A Rolling Wind Gathers the Moss

Spread out like a living
blanket of dewy jade,
the fire moss basks
in its ubiquity.
Verdant carpets that
stretch out
across the forest,
over the pavement,
and up,
on to the rooftops
of our fabricated
treetop homes.

Strips of mottled green
that lie in rootless
ordered bands,
carried across oceans
on unseen hands –
their delicate touch
brushing off
the hidden geographies
of this
turbulent dispersal.

Ceratodon purpureus (Image Credit: Kristian Peters via Wikimedia Commons CC BY-SA 3.0).

This poem is inspired by recent research, which has found that global wind systems are responsible for mosses becoming one of our planet’s most widely distributed plants.

Mosses are any of at least 12,000 species of small, spore-bearing land plants. They are one of the oldest plant groups on Earth and are distributed throughout the world except in areas of saltwater. Most mosses grow in damp, shaded places, but they are extremely resilient organisms that can survive in almost any condition, thriving in forests, rooftops, pavements, and even polar climates. However, exactly how mosses have come to occupy almost every nook and cranny of our planet is not entirely clear. In this new study, researchers have shown that there is a remarkable overlap between global wind patterns and the way in which one species of moss has spread over time.

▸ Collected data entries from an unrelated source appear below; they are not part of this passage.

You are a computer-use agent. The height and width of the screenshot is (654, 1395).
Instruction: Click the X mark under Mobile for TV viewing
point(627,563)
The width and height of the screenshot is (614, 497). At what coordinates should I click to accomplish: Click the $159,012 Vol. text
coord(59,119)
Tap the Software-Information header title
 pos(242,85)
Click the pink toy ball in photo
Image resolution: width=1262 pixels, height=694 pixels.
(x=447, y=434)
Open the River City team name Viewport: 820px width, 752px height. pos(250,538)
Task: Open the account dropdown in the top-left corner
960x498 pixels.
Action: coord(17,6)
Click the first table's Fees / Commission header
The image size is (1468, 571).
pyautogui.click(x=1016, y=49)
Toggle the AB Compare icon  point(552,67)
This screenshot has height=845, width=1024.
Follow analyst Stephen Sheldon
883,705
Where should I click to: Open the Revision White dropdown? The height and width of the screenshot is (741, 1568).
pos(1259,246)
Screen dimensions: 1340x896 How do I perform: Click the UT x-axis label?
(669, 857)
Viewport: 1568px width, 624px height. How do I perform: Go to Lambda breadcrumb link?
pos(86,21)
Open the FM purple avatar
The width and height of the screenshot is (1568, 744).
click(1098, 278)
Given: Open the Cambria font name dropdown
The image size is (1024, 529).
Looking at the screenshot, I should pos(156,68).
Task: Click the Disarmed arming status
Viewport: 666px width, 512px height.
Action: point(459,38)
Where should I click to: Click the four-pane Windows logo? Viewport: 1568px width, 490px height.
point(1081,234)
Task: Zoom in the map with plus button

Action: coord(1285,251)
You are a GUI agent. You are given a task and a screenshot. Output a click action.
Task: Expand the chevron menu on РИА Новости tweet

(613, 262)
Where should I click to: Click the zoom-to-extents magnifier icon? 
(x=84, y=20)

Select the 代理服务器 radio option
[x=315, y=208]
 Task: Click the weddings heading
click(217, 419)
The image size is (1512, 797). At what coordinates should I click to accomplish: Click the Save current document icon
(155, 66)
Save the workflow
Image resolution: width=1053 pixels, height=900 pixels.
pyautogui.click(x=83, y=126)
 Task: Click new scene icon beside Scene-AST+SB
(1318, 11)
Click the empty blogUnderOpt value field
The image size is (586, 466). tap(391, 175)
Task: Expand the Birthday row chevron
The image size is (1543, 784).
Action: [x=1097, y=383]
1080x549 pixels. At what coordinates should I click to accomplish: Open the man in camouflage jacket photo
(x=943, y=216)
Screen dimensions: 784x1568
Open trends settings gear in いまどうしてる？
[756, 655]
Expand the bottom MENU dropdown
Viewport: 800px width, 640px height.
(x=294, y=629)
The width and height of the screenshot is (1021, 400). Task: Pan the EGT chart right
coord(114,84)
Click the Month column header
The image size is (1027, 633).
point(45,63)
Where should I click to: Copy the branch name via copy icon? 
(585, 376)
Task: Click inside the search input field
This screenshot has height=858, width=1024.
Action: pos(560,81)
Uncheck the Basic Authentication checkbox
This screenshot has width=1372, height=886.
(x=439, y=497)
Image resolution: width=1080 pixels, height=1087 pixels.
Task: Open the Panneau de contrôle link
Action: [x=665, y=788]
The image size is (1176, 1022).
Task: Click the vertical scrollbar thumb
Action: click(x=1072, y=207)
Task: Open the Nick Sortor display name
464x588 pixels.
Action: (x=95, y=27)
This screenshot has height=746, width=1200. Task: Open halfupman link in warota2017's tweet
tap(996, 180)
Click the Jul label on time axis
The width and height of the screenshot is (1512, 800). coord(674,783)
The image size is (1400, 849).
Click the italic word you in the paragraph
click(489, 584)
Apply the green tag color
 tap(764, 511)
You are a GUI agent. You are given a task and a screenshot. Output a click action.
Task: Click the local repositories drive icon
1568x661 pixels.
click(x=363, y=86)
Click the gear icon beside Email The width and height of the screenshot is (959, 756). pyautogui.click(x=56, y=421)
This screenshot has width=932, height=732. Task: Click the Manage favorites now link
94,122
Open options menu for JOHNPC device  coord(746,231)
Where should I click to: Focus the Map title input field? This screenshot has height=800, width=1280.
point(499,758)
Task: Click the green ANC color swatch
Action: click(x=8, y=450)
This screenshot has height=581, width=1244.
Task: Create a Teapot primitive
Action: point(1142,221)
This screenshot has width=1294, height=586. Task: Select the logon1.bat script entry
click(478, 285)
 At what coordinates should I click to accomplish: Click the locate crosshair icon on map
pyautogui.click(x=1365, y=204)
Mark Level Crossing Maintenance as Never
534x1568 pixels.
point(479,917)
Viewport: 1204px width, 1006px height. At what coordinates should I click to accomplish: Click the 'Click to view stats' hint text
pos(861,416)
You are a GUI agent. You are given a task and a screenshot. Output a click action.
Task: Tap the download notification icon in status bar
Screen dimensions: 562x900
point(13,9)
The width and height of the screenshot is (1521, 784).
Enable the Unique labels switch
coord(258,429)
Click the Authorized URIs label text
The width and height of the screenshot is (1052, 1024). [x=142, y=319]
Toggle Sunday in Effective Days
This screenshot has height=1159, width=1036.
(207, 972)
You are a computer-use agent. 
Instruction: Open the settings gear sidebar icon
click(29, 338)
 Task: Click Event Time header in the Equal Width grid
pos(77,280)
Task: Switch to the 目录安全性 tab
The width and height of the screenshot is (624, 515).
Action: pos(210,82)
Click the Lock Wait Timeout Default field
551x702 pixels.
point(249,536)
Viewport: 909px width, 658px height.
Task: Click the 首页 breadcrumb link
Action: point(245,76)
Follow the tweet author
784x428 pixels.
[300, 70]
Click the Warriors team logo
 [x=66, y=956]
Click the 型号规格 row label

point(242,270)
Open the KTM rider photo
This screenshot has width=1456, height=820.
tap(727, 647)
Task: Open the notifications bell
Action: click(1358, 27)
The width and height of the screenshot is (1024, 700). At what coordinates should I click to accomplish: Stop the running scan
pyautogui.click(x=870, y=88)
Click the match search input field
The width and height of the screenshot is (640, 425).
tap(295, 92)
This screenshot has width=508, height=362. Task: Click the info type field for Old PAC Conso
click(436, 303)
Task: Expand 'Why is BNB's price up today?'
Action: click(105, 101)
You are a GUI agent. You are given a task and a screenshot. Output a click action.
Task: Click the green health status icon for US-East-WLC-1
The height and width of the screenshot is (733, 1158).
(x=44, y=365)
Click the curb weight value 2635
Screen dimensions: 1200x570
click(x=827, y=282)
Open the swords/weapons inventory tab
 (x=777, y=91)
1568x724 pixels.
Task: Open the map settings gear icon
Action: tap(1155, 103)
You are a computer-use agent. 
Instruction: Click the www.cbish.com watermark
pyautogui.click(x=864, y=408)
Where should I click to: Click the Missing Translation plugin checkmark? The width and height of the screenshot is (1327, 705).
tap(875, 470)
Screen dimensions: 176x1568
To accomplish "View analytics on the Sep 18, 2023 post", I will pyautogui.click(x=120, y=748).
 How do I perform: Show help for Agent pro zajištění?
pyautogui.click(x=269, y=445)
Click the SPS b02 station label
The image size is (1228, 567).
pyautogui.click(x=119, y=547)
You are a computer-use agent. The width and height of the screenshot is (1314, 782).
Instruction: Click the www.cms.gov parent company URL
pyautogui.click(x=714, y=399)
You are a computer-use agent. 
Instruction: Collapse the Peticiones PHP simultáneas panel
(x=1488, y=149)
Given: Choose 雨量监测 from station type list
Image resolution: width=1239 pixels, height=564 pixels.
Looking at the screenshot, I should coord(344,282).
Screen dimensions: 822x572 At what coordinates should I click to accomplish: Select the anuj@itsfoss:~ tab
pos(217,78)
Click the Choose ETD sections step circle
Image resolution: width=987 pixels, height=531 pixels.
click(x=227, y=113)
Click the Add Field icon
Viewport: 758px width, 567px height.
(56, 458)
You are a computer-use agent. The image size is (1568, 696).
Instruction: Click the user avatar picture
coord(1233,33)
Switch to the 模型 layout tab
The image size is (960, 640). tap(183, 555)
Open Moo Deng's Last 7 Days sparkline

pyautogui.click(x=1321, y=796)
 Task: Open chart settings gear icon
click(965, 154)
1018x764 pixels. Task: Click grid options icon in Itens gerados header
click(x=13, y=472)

Ceratodon pupureus (which goes by the more common names of fire moss, redshank, and purple horn toothed moss, depending on geographic location) is one of the world’s most widespread moss species, with its high tolerance to pollutants meaning that it is common in many urban and industrial environments. In this study, researchers used genetic samples from fire moss collected from dried plant collections (or herbaria), from around the world. These genetic samples were then used to build an extensive evolutionary tree, and by comparing this to global wind patterns, the researchers were able to show that these global patterns were responsible for similar species of moss being observed in distinct latitudinal bands. For example, moss spores from North America are likely blown by the prevailing Westerlies across the Atlantic to Denmark. As well as helping to determine the provenance and distribution of mosses, these findings could also help to explain the spread of other organisms, such as bacteria and fungi which are also spread via microscopic airborne particles transported by the wind.